To what extent Dylan entered it in Farina’s spirit and to what extent genuine feelings and desires were involved presumably never will be known. Dylan didn't talk to Hajdu; and Baez, though she did, can speak only for her own emotions. There can be no doubt, though, that once they began appearing together in public, once she began singing his songs, once their romance became an item for folkie gossip and wish-projection, Dylan's career took off. Though one would like to think that Dylan's motives were decent as well as opportunistic, he certainly would not be the first person to use the casting couch for career advantage. He admitted as much when he told his biographer Robert Shelton, "I rode on Joan, man. You know? I'm not proud of it."

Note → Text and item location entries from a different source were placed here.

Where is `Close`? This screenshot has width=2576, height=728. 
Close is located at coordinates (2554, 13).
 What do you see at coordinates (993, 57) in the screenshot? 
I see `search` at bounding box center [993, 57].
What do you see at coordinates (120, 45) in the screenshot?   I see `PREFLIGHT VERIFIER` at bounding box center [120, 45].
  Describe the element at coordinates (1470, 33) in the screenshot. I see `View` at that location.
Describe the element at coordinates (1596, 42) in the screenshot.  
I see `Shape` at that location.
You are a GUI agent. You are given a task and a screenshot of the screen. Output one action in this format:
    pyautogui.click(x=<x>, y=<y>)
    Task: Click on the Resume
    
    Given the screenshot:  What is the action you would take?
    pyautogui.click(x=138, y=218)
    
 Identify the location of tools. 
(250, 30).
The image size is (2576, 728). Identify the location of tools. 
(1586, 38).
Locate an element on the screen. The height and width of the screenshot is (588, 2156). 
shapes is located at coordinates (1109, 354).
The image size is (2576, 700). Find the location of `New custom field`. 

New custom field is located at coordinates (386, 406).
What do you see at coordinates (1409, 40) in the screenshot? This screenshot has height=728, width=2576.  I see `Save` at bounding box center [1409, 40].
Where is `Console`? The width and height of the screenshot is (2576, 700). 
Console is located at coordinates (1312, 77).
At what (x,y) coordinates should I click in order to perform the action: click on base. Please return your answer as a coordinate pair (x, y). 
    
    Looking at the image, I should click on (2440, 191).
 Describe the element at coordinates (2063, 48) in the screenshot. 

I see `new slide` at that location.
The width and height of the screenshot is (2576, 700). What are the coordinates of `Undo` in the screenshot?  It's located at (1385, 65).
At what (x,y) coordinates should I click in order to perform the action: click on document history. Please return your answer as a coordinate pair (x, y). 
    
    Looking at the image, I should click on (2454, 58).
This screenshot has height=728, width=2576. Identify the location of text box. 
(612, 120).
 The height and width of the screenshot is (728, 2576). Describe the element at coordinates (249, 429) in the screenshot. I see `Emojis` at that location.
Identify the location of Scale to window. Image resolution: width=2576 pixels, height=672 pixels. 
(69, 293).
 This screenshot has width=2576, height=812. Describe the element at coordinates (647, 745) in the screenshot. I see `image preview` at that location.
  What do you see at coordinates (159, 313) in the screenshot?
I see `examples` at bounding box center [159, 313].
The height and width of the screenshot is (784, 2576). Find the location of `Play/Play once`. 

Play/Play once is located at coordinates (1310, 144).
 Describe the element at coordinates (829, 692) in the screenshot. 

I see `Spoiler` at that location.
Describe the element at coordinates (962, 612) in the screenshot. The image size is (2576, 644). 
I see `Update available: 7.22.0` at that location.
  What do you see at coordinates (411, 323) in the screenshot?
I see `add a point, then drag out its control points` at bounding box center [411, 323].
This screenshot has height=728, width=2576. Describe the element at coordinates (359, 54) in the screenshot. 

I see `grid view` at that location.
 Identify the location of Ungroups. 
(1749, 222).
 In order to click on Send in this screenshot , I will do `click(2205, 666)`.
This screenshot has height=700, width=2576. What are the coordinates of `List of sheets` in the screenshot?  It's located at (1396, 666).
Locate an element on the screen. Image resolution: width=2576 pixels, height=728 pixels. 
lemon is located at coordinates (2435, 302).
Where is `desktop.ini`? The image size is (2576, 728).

All in all, not a pretty picture. Whether this orgy of backscratching, sabotaging and coattail-riding produced enough music and literature of merit to justify how it was created and promoted is no doubt in the ears of the listener and the eyes of the beholder. As one who can scarcely remember Farina’s novel, who cannot abide the sound of Joan Baez's voice (not to mention her infantile politics), and who regards Dylan as wildly overrated, I obviously have my own opinions. But that is not the point of this book, or at least does not seem so to me. Positively 4th Street is about the real world in which "art" often gets made, a world where cynicism and exploitation and self-dramatization are as commonplace as they are in the supposedly less exalted world that the rest of us inhabit. It is also a book about the self-delusion of the '60s counterculture, in which middle-class ambition and self-interest played at least as large a role as peace and love and flowers.